READ MORE: Who is the man tasked with writing Scotland's 'detailed prospectus for independence'?

The spokesperson remained tight-lipped, and declined to say if a bill for a referendum - which has been pledged before the end of 2023 - would also be published soon.

The Scottish Government has allocated £20 million for the holding of the vote, for which it has faced criticism from Unionist parties and claims it is not focusing on the cost-of-living crisis.

In late March, Constitution Secretary Angus Robertson confirmed that the Government had one senior civil servant and 14 other officials working on the white paper for independence in the Constitutional Futures Division of the Constitution and Cabinet Directorate.

The SNP MSP said the work of these 15 people would be aided by other civil servants "across a range of portfolios who will contribute to varying extents as part of their wider responsibilities in supporting the Scottish Government".

Earlier this week, the Scottish Government published extracts from the legal advice it had received in relation to holding a second independence referendum.

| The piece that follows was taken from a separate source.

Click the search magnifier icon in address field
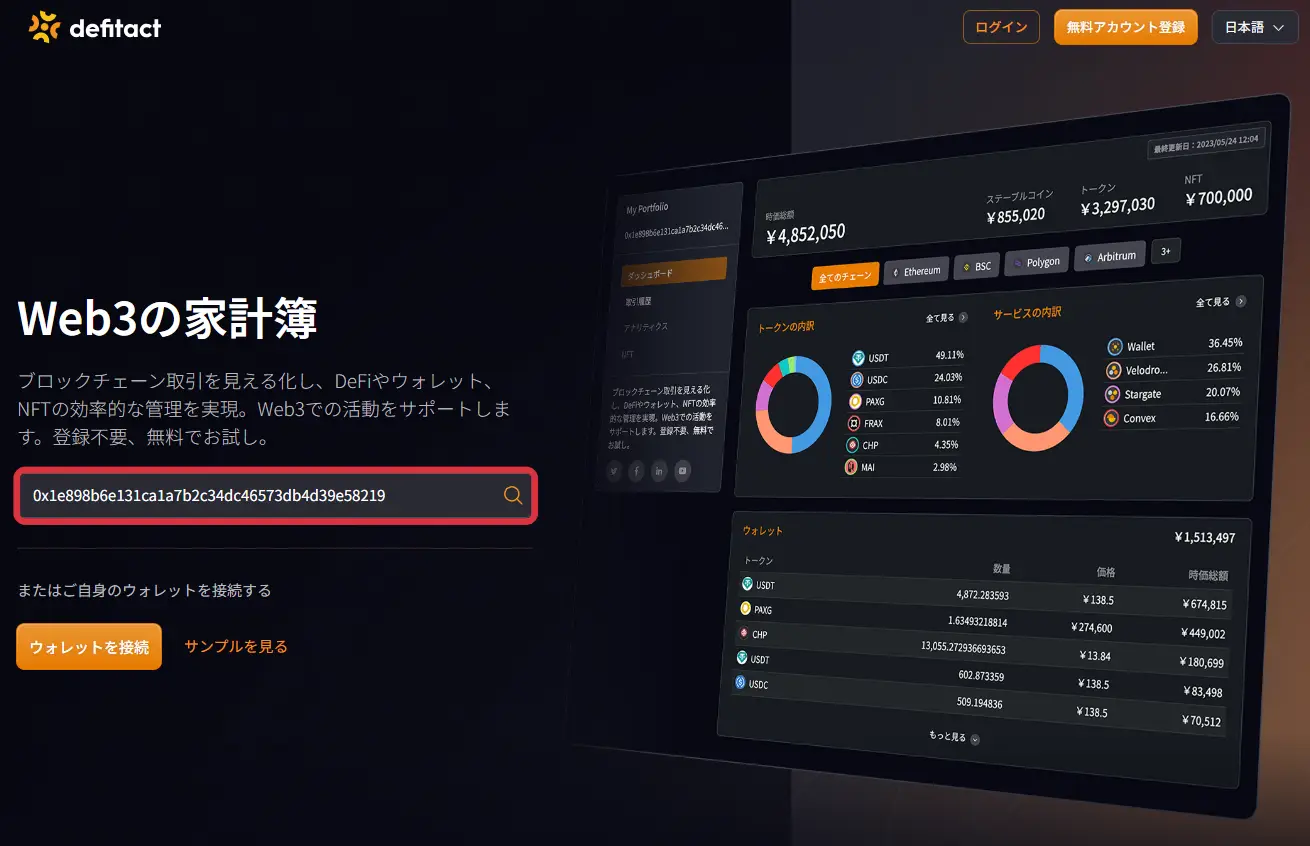1310x846 pixels. [513, 495]
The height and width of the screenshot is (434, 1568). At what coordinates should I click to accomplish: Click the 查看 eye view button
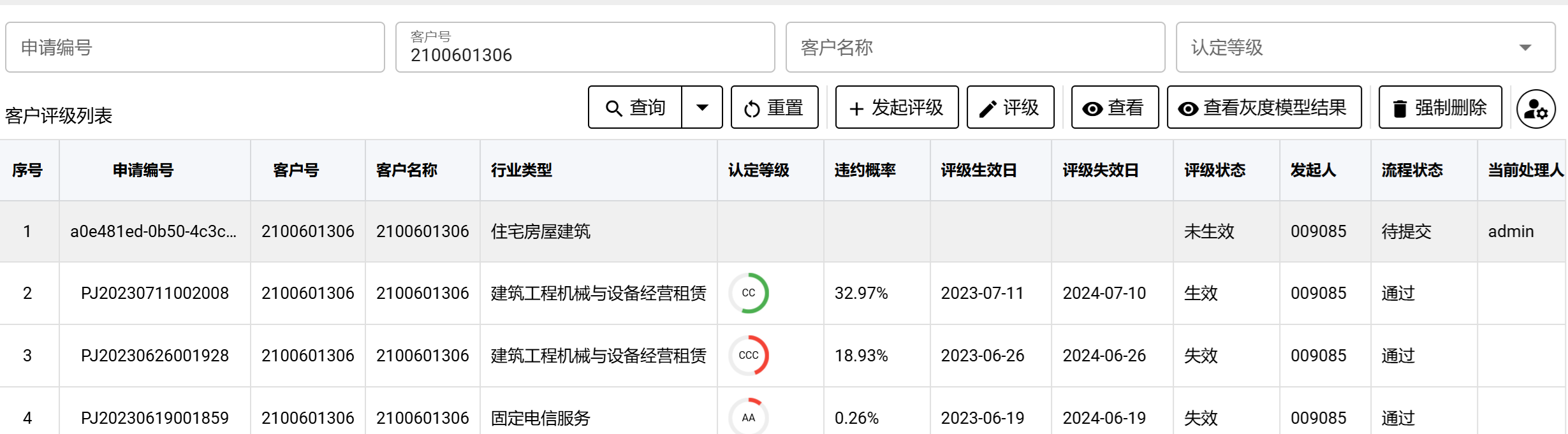pos(1115,108)
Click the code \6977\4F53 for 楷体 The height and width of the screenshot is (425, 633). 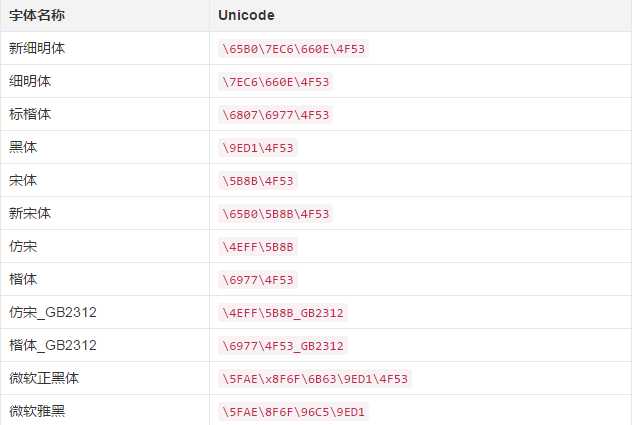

Published after a battle with the Scotsman newspaper over Freedom of Information laws, the two-page document revealed the SNP had been told they could legally prepare for independence

Whether the Scottish Parliament has the power to hold a binding referendum on independence has been a subject of a legal debate which could end up in court, according to House of Commons researchers.

In 2014, the Scottish Government was given a "Section 30" order by Westminster, allowing it to legally legislate in areas which may otherwise be outwith its competency.

Prime Minister Boris Johnson has so far refused to grant another. Asked if there might be a better chance of securing one if Johnson was ousted, the First Minister told this paper that indyref2 would happen in 2023 with or without him.

“People in Scotland will have the ability to make their views known on independence whether Boris Johnson is Prime Minister or not because that is democracy and that’s what I’m focused on," she said.

“I have a mandate to give people the choice within the first half of this parliament and I intend to honour that mandate and I will set out more details on that shortly.”